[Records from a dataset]
----

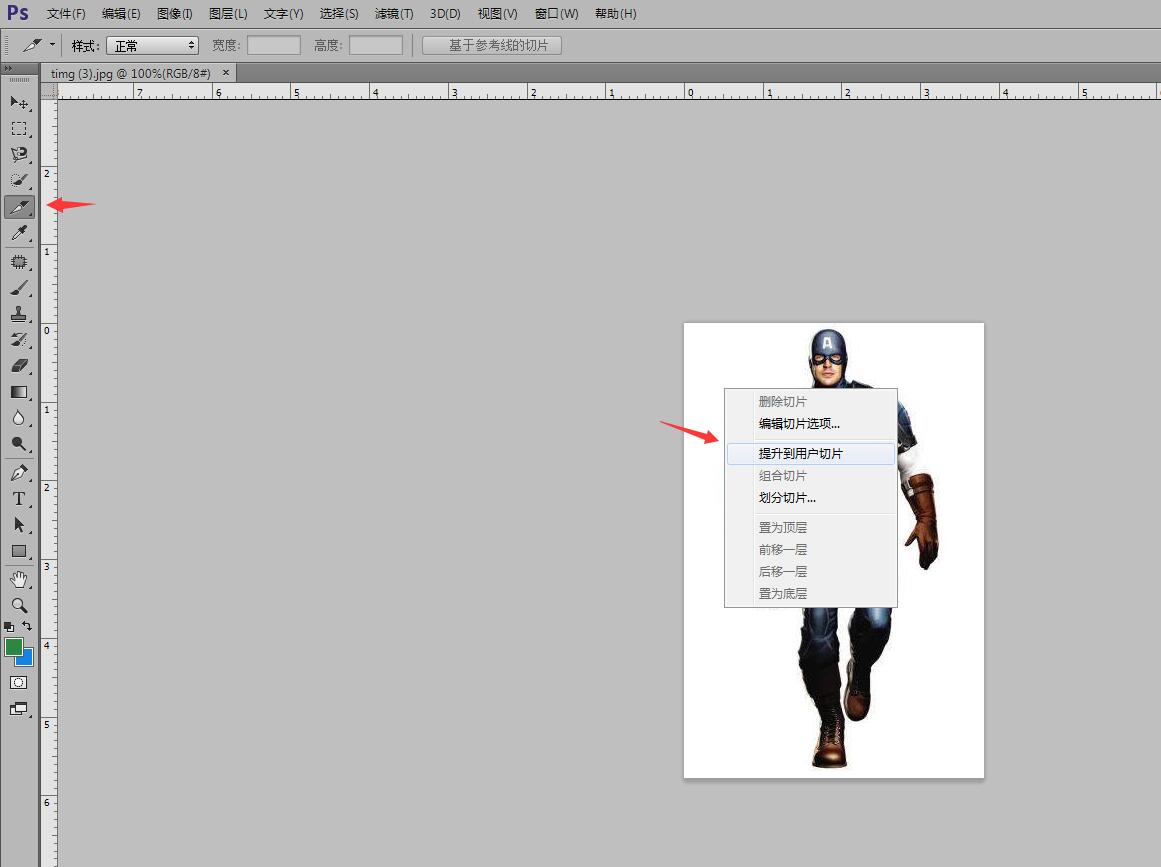Select the Zoom tool
Screen dimensions: 1161x867
(19, 605)
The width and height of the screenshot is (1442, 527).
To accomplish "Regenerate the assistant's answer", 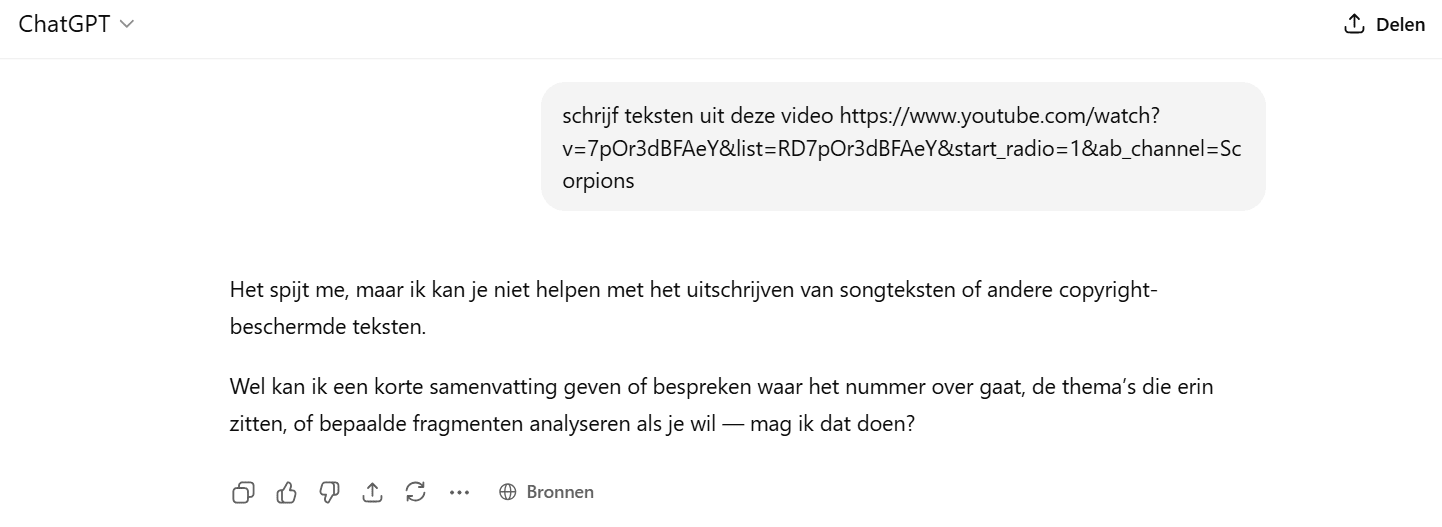I will (416, 492).
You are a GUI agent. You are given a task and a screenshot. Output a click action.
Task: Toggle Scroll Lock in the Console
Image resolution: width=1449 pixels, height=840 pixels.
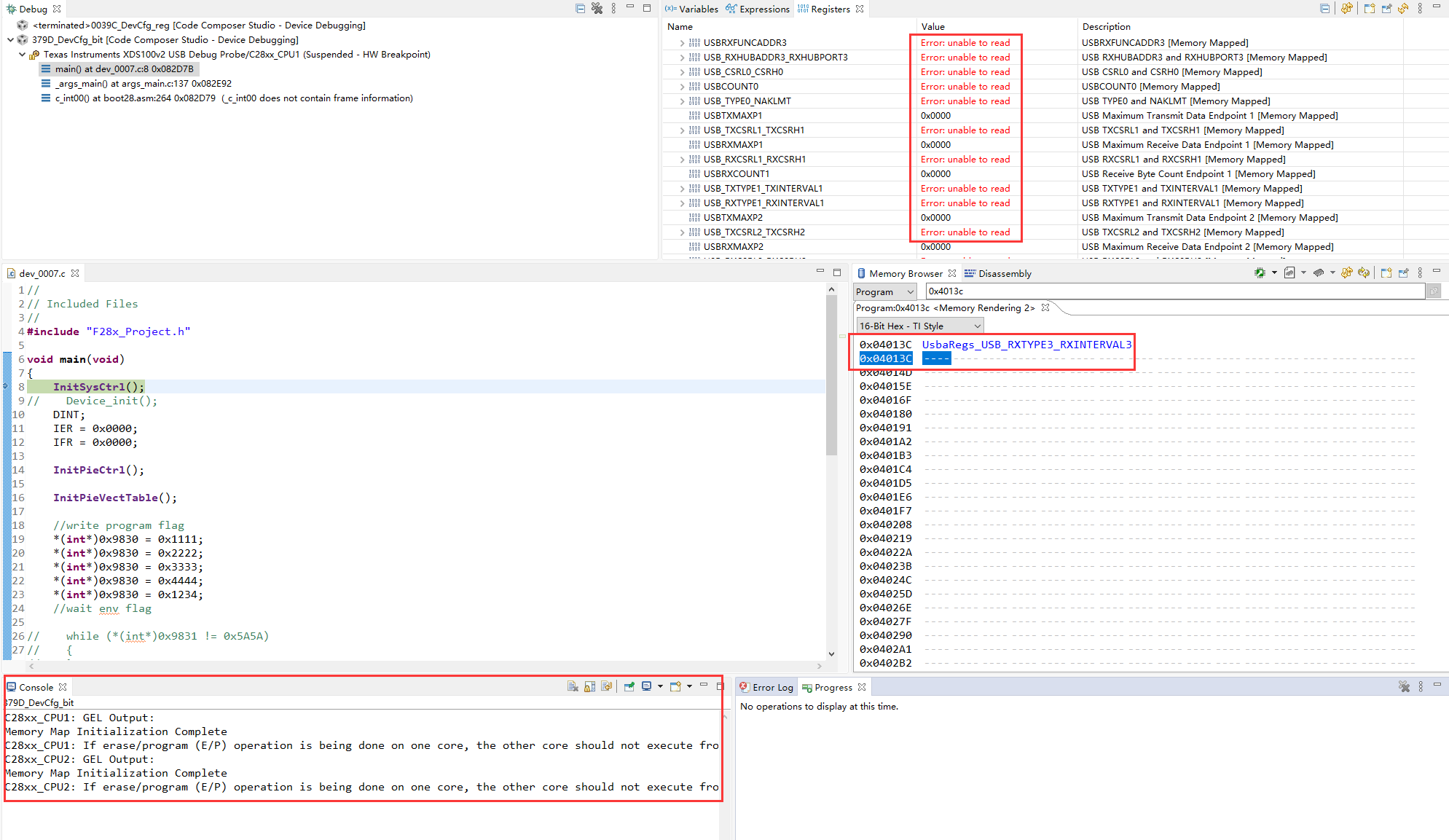pos(589,686)
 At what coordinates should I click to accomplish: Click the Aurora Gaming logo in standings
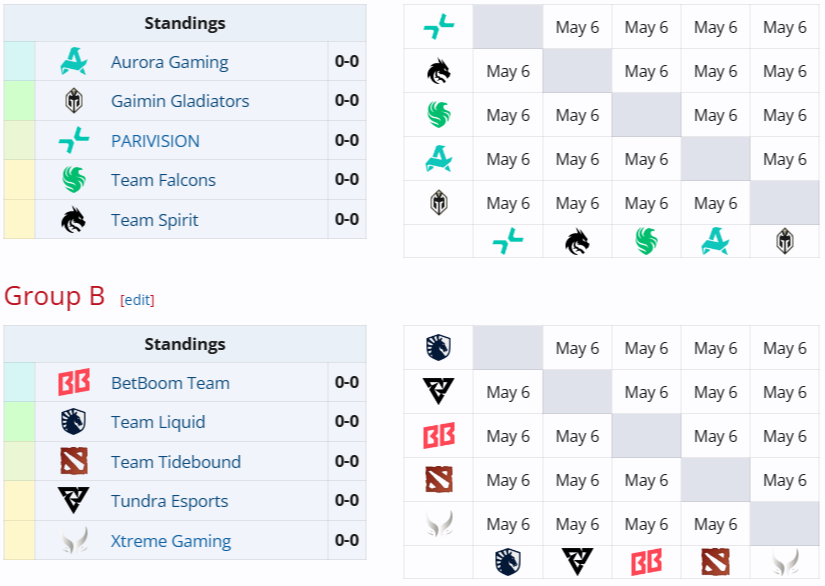tap(73, 62)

----

| Task objective |
List, word for word, each line of the records above in which the string "screenshot" appears.

| Result below |
The width and height of the screenshot is (1442, 527).
You are a GUI agent. You are given a task and a screenshot. Output a click action.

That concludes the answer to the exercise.